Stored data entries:
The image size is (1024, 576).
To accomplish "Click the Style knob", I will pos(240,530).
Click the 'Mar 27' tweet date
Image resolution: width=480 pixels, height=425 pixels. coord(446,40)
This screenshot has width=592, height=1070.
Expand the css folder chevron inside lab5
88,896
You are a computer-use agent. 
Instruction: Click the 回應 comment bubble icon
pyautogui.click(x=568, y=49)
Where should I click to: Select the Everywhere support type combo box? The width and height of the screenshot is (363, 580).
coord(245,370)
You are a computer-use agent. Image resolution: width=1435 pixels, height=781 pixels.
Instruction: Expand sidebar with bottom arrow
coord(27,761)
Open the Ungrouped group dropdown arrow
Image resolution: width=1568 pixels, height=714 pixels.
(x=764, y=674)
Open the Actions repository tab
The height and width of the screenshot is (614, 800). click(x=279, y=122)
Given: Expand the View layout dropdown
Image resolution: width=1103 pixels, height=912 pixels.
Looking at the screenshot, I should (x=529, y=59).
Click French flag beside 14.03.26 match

# Task requirements:
The answer must be every entry, reproduced exactly.

# Response below:
The image size is (1024, 576).
To accomplish "Click the Style knob", I will pos(240,530).
Click the 'Mar 27' tweet date
Image resolution: width=480 pixels, height=425 pixels. coord(446,40)
This screenshot has width=592, height=1070.
Expand the css folder chevron inside lab5
88,896
You are a computer-use agent. 
Instruction: Click the 回應 comment bubble icon
pyautogui.click(x=568, y=49)
Where should I click to: Select the Everywhere support type combo box? The width and height of the screenshot is (363, 580).
coord(245,370)
You are a computer-use agent. Image resolution: width=1435 pixels, height=781 pixels.
Instruction: Expand sidebar with bottom arrow
coord(27,761)
Open the Ungrouped group dropdown arrow
Image resolution: width=1568 pixels, height=714 pixels.
(x=764, y=674)
Open the Actions repository tab
The height and width of the screenshot is (614, 800). click(x=279, y=122)
Given: Expand the View layout dropdown
Image resolution: width=1103 pixels, height=912 pixels.
Looking at the screenshot, I should (x=529, y=59).
Click French flag beside 14.03.26 match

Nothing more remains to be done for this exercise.